■ What is asked
Starting with the first of the rows and going on through the line containing "should pyautogui.click(x=950, y=562).", switch "Looking at the screenshot" to "Based on the screenshot" and leave all else unchanged. Give only those lines, with the pictures left out.

■ Recorded data

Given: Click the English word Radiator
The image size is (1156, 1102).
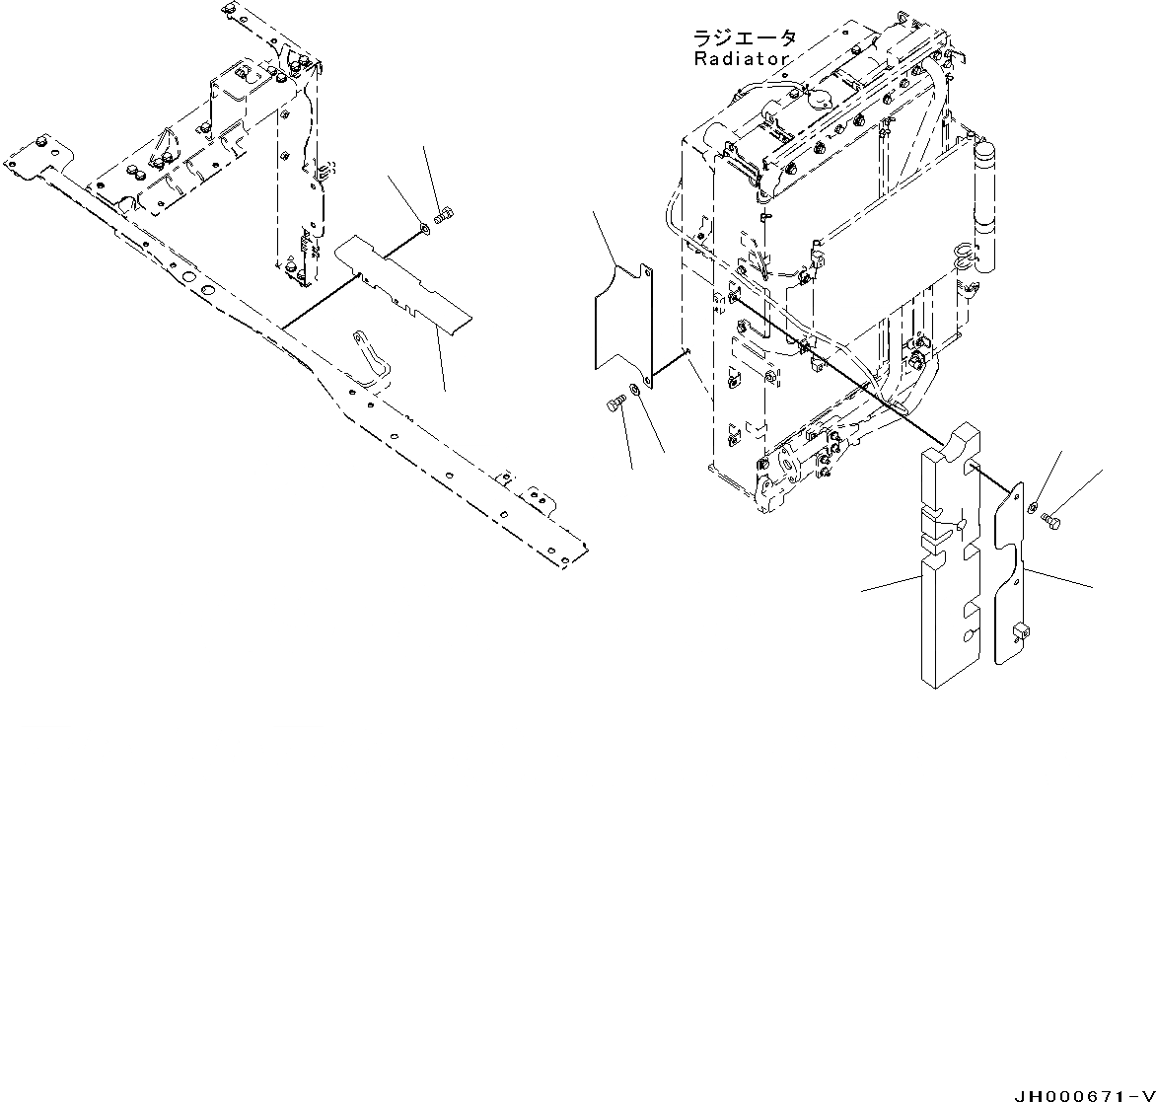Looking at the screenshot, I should pyautogui.click(x=741, y=59).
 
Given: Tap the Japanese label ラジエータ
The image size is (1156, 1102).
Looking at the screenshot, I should pyautogui.click(x=744, y=38).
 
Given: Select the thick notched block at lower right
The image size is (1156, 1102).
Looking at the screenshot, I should pyautogui.click(x=950, y=562).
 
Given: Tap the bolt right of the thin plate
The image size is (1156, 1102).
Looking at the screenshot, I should pyautogui.click(x=1050, y=519).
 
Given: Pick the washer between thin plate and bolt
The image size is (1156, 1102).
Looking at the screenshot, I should pyautogui.click(x=1031, y=508).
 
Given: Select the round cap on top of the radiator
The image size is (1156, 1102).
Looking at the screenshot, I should pyautogui.click(x=818, y=95).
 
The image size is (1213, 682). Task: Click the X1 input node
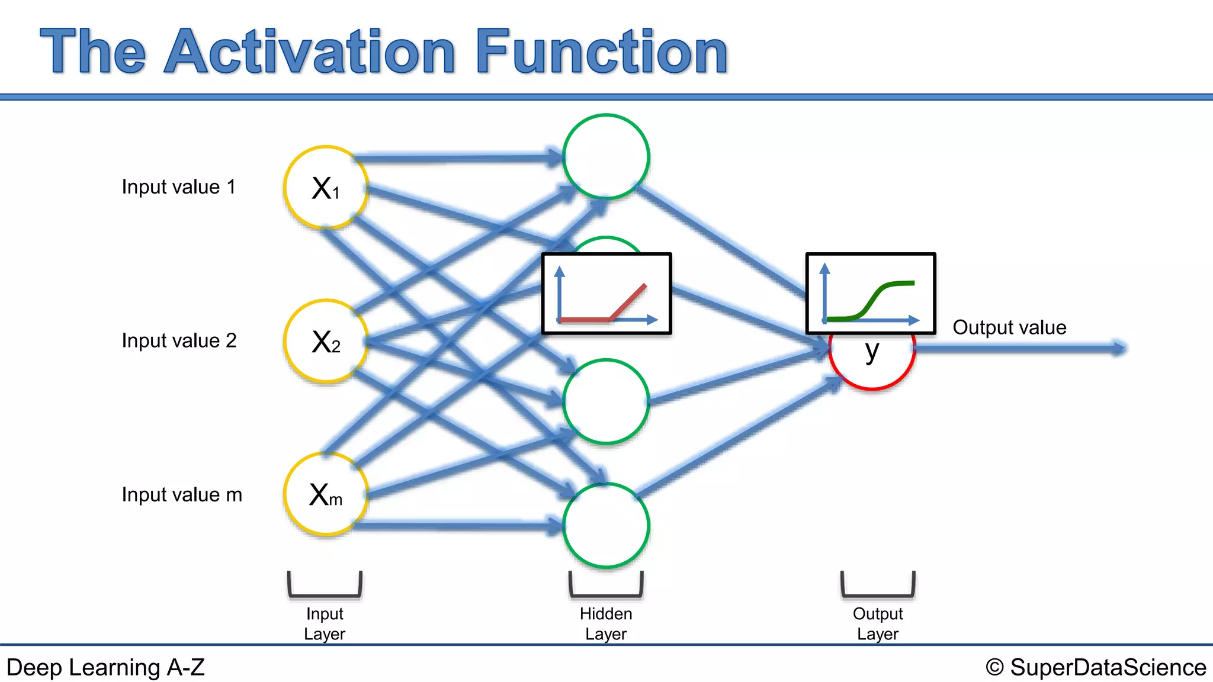[326, 188]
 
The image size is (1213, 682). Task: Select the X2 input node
[326, 342]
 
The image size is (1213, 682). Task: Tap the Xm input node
[326, 494]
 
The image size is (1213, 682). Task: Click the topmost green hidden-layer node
[606, 157]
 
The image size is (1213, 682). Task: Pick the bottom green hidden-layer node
[606, 526]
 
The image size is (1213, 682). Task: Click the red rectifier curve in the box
[628, 302]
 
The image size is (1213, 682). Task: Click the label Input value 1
[178, 187]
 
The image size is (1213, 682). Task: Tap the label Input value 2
[179, 341]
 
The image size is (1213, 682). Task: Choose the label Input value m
[182, 495]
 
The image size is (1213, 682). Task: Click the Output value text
[1009, 327]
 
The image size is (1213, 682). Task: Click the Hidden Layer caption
[606, 623]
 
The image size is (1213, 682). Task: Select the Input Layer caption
[324, 623]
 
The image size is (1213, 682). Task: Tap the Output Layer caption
[878, 623]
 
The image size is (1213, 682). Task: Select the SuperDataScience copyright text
[1096, 667]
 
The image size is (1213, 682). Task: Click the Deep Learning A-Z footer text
[105, 667]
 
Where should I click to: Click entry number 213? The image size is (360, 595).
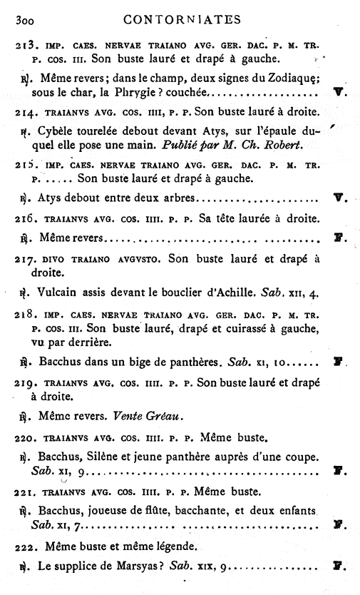click(x=26, y=44)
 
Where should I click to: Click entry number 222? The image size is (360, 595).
click(x=26, y=549)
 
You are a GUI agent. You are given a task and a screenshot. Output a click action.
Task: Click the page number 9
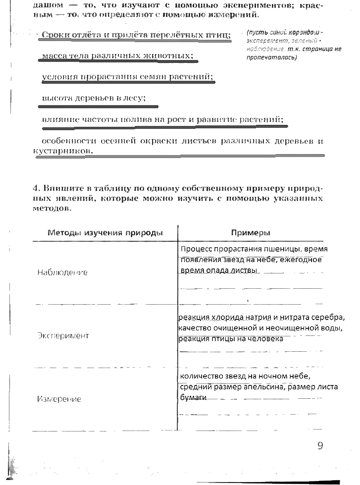click(x=320, y=445)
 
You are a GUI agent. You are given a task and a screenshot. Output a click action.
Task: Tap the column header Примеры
click(x=251, y=233)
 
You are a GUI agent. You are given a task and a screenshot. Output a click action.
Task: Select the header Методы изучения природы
click(x=105, y=233)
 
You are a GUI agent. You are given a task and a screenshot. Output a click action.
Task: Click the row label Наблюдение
click(x=62, y=272)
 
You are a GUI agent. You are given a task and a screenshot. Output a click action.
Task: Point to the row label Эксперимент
click(x=63, y=335)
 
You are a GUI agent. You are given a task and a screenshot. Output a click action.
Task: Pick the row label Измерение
click(x=59, y=399)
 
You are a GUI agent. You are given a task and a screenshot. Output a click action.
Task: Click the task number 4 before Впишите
click(x=36, y=189)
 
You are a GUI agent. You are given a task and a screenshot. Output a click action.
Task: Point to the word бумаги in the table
click(x=193, y=397)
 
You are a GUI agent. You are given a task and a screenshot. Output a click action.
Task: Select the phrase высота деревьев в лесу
click(x=94, y=98)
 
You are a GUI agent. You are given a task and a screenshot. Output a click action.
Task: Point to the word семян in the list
click(x=156, y=77)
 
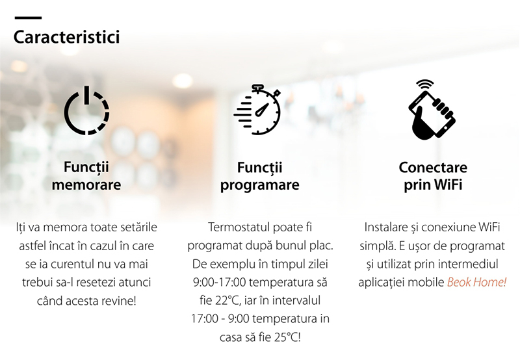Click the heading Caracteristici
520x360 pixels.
click(x=67, y=37)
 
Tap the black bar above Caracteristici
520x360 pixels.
click(x=28, y=18)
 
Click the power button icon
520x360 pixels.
click(x=87, y=110)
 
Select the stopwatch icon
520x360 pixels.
click(x=257, y=109)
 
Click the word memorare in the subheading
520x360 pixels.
click(x=86, y=185)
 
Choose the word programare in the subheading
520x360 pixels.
click(x=259, y=185)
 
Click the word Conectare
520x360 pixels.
click(x=433, y=168)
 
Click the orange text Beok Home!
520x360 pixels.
click(x=476, y=282)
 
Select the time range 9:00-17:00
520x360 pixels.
click(x=220, y=283)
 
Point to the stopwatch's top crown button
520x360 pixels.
click(x=257, y=87)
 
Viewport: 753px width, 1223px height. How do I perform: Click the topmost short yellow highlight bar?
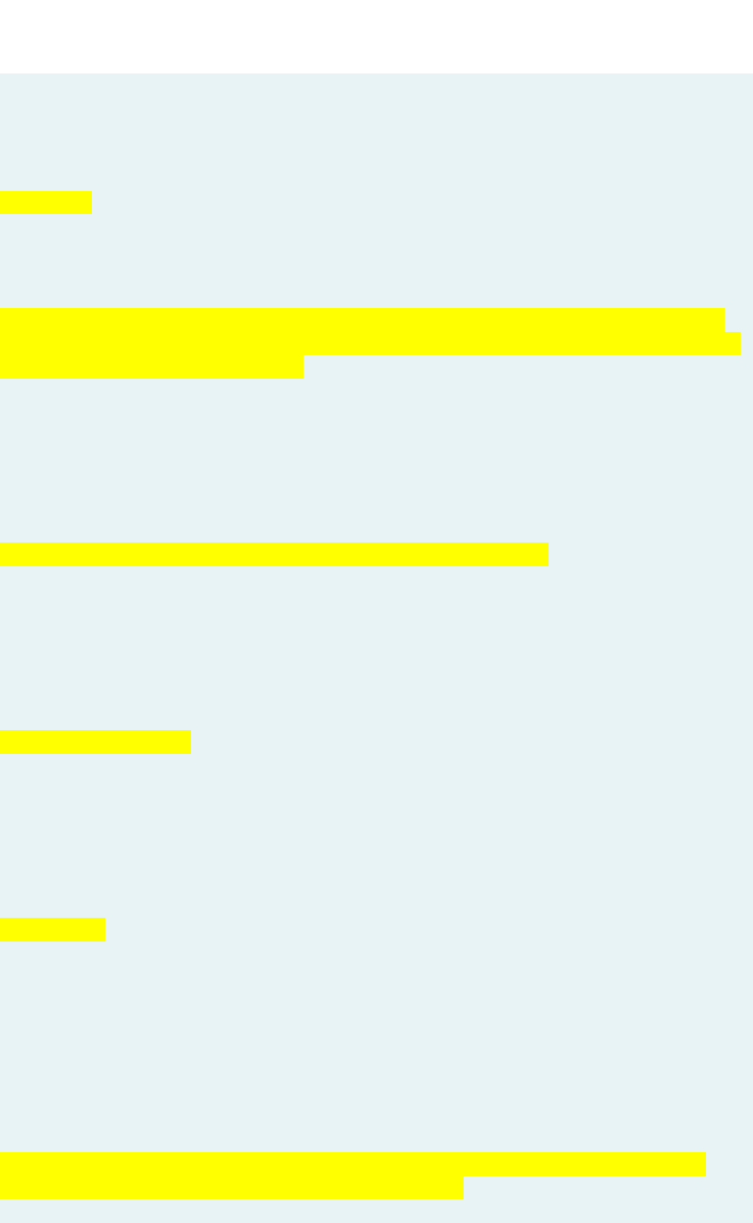pyautogui.click(x=46, y=202)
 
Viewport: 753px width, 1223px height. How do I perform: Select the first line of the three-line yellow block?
pyautogui.click(x=362, y=319)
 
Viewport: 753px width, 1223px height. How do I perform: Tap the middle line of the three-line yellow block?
pyautogui.click(x=370, y=343)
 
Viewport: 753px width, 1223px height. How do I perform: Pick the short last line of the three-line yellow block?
pyautogui.click(x=151, y=366)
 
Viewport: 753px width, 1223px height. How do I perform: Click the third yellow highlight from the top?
pyautogui.click(x=273, y=554)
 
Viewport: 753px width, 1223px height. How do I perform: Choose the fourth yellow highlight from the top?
pyautogui.click(x=95, y=742)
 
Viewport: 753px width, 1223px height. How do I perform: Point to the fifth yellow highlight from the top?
pyautogui.click(x=52, y=929)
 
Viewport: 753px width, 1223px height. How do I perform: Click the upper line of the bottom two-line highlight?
pyautogui.click(x=352, y=1164)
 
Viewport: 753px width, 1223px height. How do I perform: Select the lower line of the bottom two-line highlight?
pyautogui.click(x=231, y=1188)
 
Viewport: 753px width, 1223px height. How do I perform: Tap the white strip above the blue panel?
pyautogui.click(x=376, y=35)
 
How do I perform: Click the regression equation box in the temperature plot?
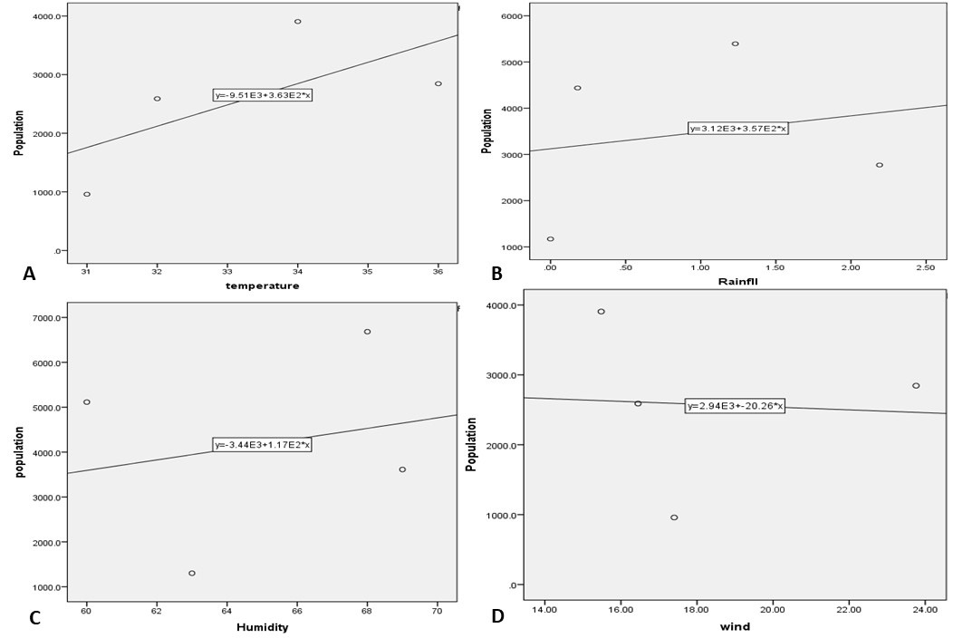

■ The solution
Given: Click the English word Radiator
The image size is (1156, 1102).
Based on the screenshot, I should pyautogui.click(x=741, y=59).
 
Given: Tap the Japanese label ラジエータ
The image size is (1156, 1102).
Based on the screenshot, I should pyautogui.click(x=744, y=38).
 
Given: Select the thick notched block at lower right
The image size is (1156, 1102).
Based on the screenshot, I should pyautogui.click(x=950, y=562).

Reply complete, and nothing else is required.